Using the Reversible block


This block applies to residual paths, and was first proposed by Gomez et al (1). Its application in the Transformer (3) context was first proposed in the Reformer (2) paper, and is largely unrelated to the other proposals from this paper (LSH and chunked MLP processing).

We use and very lightly adapt the implementation by Robin Bruegger and some blocks from LucidRains.

A reversible layer requires two inputs (x1, x2) and produces two outputs (y1, y2) via two functions F and G, following the relations

y1 = x1 + F(x2)
y2 = x2 + G(y1)

In turn, this means that (x1, x2) can be recovered from (y1, y2) (see 1 for details)

x2 = y2 - G(y1)  # Note that another FW-like pass is needed
x1 = y1 - F(x2)

The effect is comparable to activation checkpointing, in that it opens up for a tradeoff in between GPU memory and compute. One benefit is that no extra wrap is needed, all the residual paths can be naturally checkpointed. In a distributed setting, freeing up GPU memory can help using less GPUs, and the saved communication cost can more than make up for the extra compute.

Moreover, if your model is made of a stack of reversible blocks, then the memory requirement does not increase with the number of blocks.


Considering the multi-head attention and feedforward blocks (including the residual paths), one can set F as MHA (+ layer norm) and G as Feedforward (+ layer norm) and get to something very close (but not exactly the same) to the original Transformer formulation from [Vaswani et al.][3], as follows

y1 = x1 + MHA(x2)
y2 = x2 + Feedforward(y1)

A difference is that the residual path in the Feedforward deals with the original input, and not the MHA output, but in practice if dim(x1) == dim(x2) == dim(model), the accuracy should not be affected, as verified in 2 and in xFormers.

In practice

This repository exposes two main helpers in xformers.components.reversible: ReversibleBlock and ReversibleSequence. ReversibleBlock will take f and g as defined above, and ReversibleSequence can combine them sequentially, similarly to torch.nn.ModuleList.

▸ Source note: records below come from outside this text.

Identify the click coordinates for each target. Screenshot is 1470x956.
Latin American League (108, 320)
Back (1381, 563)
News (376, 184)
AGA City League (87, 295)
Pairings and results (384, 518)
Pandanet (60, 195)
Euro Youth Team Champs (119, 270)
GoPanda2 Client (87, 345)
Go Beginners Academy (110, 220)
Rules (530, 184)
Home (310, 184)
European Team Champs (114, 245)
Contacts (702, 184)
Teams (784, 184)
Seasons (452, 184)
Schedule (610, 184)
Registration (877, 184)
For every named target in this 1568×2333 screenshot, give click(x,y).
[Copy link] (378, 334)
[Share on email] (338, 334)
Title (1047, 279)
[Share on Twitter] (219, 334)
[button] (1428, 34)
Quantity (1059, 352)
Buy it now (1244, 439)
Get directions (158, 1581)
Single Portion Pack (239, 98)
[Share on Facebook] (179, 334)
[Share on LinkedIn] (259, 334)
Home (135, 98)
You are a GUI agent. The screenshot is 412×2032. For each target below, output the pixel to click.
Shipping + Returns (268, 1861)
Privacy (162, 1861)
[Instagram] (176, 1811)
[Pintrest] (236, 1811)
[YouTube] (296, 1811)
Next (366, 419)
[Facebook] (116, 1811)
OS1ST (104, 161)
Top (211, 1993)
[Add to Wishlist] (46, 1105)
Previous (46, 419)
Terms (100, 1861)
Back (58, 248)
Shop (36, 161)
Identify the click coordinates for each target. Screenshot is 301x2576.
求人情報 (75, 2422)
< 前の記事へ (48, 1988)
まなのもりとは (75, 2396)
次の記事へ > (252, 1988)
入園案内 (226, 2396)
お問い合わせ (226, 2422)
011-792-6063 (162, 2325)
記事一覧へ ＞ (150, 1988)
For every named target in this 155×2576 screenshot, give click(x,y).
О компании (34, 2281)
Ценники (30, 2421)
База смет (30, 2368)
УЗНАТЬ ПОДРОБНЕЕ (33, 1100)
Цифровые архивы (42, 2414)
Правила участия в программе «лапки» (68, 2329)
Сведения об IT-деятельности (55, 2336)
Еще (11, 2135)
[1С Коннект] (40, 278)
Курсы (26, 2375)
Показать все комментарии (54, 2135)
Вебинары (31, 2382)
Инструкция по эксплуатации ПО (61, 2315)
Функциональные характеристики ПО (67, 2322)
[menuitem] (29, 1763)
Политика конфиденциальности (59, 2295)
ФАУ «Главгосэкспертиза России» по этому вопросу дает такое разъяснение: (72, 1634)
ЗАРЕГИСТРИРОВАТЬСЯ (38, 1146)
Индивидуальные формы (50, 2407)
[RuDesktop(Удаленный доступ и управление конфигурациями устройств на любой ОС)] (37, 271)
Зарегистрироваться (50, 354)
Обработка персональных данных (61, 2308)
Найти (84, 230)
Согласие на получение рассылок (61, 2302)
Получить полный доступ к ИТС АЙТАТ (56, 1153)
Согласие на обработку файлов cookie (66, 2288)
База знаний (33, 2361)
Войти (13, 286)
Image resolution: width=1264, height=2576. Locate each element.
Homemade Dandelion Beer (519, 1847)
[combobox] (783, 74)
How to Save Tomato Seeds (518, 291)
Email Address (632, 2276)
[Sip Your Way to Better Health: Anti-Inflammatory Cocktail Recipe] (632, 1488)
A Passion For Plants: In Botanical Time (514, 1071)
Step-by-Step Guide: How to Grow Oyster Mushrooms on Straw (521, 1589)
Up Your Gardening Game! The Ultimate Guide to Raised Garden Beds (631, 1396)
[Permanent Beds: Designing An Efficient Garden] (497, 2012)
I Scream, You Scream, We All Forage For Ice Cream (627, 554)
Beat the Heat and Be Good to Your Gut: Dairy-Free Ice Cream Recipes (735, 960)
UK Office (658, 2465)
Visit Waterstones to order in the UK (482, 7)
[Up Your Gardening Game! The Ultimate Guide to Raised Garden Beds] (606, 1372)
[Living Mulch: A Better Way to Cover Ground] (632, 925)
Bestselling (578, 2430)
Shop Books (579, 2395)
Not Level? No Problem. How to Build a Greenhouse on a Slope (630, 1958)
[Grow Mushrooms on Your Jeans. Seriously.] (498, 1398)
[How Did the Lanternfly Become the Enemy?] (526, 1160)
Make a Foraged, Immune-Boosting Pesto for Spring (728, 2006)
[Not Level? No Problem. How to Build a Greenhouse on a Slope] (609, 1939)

class ReversibleBlock(nn.Module):
    def __init__(self, f: nn.Module, g: nn.Module):

    def forward(self, x: torch.Tensor, f_args={}, g_args={}):

class ReversibleSequence(nn.Module):
    def __init__(self, blocks: nn.ModuleList):

    def forward(self, x, arg_route=(True, False), **kwargs):
        arg_route: whether to route the kwargs to f and g

Reversible layers are also exposed as a boolean option in when building complete xFormers (which is optional), as defined in xformers.factory.model_factory. Please note that the reversible layer is not yet compatible with the use of multiple forward passes and DDP.

class xFormerStackConfig:
    block_config: Union[xFormerEncoderConfig, xFormerDecoderConfig]
    num_layers: int
    reversible: bool  # the sequence of layers becomes reversible

Gomez, A. N., Ren, M., Urtasun, R., & Grosse, R. B. (2017). The reversible residual network: Backpropagation without storing activations.


Kitaev, N., Kaiser, Ł., & Levskaya, A. (2020). Reformer: The Efficient Transformer.